▶ [SUPPLIED DATA]:
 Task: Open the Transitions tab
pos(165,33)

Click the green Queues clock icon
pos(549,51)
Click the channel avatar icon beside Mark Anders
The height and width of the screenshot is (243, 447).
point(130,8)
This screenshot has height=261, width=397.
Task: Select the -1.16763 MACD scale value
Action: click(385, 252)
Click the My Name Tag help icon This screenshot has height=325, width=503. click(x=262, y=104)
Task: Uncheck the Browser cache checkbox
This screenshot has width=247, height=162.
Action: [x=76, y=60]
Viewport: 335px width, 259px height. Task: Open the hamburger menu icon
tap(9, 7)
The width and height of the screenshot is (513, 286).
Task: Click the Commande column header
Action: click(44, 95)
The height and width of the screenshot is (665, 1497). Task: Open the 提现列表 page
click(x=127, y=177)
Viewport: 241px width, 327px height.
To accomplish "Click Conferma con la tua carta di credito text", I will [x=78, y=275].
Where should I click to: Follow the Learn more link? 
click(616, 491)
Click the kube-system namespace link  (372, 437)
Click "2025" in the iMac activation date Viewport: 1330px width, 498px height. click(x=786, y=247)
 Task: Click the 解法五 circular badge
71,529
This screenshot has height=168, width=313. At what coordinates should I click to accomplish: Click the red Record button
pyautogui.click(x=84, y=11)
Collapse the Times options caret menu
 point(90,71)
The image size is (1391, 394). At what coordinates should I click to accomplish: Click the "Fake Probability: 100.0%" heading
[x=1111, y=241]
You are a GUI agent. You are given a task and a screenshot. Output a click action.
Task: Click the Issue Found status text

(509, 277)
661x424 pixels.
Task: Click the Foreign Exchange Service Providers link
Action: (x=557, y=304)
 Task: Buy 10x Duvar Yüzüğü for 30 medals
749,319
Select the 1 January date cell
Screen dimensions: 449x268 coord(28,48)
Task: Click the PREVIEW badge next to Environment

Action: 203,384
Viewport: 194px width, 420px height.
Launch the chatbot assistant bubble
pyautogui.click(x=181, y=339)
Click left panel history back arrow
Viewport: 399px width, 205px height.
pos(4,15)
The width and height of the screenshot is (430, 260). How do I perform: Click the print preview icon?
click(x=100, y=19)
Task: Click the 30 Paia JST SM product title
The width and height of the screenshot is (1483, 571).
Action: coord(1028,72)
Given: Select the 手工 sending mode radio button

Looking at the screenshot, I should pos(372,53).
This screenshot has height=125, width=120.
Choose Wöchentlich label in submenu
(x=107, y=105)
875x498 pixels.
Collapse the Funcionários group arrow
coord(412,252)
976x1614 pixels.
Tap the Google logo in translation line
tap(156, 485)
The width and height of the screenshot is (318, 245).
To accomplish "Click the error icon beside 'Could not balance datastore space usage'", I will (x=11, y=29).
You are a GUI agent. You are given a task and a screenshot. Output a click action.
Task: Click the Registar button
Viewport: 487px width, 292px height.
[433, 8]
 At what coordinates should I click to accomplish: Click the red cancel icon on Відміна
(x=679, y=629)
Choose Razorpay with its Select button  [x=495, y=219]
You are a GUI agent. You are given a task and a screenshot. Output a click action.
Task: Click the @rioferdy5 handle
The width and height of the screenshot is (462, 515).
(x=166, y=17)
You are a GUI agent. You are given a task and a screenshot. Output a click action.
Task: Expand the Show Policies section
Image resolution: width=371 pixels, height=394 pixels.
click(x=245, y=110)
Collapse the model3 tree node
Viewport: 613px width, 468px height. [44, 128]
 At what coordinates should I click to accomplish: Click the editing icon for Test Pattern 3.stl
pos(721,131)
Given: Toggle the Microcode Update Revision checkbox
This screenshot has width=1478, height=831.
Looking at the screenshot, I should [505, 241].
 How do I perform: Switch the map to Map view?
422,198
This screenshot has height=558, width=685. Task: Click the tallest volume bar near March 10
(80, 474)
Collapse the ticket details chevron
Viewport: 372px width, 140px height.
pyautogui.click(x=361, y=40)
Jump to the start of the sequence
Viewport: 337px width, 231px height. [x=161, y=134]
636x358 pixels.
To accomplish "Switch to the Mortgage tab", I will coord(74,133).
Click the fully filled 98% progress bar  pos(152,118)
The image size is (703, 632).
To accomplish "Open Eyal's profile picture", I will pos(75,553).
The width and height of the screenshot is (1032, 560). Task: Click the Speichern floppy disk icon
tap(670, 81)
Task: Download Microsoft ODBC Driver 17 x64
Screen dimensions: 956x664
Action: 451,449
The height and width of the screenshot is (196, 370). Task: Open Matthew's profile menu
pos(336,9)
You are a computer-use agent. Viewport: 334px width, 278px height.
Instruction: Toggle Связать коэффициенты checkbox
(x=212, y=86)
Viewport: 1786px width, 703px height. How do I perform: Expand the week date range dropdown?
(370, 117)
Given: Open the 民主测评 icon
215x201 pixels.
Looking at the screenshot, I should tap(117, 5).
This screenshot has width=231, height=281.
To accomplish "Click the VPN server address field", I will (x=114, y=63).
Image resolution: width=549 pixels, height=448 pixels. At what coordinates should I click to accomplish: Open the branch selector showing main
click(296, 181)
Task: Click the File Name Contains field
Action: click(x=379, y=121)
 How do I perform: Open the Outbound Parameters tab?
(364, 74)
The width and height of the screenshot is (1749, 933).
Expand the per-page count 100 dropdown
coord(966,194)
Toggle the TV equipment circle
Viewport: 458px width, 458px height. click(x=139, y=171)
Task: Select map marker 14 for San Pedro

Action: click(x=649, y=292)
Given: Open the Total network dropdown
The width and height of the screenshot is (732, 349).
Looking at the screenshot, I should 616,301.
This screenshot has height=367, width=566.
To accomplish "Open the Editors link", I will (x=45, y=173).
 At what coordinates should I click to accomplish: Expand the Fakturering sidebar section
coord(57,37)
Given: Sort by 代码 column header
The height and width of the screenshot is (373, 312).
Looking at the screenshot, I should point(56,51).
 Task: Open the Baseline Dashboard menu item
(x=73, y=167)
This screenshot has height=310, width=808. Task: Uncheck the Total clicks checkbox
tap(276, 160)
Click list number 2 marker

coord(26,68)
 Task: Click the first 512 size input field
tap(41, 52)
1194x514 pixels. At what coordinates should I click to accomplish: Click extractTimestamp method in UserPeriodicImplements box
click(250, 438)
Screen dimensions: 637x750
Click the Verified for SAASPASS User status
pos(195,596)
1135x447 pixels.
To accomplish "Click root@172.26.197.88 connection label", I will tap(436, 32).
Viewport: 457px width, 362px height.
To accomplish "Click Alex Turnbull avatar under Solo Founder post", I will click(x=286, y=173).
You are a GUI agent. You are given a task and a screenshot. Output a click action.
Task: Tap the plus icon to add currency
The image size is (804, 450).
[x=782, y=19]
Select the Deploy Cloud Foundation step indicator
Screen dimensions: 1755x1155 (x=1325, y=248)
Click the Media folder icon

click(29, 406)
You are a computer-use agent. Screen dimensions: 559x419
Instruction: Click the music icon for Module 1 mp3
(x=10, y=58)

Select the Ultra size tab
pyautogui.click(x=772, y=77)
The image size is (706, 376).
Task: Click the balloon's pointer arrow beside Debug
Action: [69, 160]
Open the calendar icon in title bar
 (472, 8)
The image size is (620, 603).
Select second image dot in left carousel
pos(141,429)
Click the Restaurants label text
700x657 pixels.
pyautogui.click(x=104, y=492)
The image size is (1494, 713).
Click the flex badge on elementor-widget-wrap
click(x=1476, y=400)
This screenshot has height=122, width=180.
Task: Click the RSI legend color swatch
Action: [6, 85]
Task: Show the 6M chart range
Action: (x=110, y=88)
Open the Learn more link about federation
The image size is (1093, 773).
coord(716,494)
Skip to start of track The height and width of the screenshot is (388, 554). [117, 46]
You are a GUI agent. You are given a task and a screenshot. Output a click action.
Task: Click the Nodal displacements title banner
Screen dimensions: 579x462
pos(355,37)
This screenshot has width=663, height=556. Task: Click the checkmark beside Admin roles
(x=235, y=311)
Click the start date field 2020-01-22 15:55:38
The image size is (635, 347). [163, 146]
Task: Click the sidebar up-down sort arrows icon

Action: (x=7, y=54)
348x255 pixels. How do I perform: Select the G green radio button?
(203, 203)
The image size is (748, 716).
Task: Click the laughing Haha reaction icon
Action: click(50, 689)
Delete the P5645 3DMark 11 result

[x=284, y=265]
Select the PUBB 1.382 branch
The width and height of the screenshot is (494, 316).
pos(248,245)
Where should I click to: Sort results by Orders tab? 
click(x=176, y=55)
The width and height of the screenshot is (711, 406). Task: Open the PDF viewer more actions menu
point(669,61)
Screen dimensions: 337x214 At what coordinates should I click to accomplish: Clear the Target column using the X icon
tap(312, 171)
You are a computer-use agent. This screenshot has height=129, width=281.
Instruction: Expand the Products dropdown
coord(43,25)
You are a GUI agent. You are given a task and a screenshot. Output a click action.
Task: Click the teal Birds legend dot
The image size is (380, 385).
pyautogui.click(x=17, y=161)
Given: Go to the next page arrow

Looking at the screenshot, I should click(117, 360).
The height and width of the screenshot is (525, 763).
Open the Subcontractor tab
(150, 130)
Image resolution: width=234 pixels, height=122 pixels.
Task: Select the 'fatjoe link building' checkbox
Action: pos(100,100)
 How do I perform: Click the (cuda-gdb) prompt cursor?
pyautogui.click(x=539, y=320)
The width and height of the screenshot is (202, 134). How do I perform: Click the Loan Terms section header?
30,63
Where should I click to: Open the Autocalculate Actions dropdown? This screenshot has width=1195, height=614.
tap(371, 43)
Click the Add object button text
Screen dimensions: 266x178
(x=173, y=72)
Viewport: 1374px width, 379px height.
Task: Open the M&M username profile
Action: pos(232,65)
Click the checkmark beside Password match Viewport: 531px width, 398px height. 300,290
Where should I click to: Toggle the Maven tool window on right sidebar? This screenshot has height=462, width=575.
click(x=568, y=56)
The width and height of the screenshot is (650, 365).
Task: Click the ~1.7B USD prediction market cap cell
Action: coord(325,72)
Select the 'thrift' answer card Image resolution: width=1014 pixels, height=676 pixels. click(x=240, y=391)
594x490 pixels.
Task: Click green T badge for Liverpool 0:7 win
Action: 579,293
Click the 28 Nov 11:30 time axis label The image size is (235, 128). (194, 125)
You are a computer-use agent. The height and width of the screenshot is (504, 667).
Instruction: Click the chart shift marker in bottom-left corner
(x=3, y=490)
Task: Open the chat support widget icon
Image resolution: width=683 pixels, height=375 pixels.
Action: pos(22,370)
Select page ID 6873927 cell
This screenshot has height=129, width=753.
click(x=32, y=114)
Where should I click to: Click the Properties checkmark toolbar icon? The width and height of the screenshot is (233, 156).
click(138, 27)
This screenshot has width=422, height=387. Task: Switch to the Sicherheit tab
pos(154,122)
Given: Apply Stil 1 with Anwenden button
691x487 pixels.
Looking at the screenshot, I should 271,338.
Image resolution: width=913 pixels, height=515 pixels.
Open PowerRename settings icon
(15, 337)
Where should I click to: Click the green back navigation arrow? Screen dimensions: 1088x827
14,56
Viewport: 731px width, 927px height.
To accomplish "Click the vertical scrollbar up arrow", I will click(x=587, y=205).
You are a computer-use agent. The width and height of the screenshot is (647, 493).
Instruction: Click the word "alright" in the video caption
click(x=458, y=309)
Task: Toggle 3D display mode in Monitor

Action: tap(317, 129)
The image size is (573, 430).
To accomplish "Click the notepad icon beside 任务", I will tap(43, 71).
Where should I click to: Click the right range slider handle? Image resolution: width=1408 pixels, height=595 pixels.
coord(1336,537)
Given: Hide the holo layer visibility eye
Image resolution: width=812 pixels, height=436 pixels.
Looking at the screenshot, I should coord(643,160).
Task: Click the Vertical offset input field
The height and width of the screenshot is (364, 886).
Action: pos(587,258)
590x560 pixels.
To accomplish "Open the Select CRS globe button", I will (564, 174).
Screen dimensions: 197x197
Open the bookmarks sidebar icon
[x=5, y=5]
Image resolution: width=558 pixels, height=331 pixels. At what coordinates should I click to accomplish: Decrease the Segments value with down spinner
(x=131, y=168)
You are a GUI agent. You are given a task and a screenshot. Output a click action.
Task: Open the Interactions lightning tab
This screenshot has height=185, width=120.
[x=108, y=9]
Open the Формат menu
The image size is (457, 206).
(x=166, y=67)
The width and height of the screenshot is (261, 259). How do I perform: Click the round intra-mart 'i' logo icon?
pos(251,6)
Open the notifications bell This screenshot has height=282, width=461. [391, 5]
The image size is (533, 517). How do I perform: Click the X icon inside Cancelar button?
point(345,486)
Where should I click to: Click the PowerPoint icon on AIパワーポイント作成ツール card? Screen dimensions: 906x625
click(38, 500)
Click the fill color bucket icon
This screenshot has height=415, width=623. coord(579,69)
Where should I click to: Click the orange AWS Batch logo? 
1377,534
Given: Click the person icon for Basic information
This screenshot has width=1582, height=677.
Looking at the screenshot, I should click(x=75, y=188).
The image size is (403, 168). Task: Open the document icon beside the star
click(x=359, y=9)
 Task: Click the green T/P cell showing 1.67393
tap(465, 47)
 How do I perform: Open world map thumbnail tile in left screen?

▶ [HOW TO COMPLETE THIS TASK]:
Beginning at the line with "Where should I click to: Click the green" and stopping after the line with "You are a computer-use agent. The width", please write out every line of the data above exactly and nothing else.

▶ [OUTPUT FOR THIS EXERCISE]:
Where should I click to: Click the green back navigation arrow? Screen dimensions: 1088x827
14,56
Viewport: 731px width, 927px height.
To accomplish "Click the vertical scrollbar up arrow", I will click(x=587, y=205).
You are a computer-use agent. The width and height of the screenshot is (647, 493).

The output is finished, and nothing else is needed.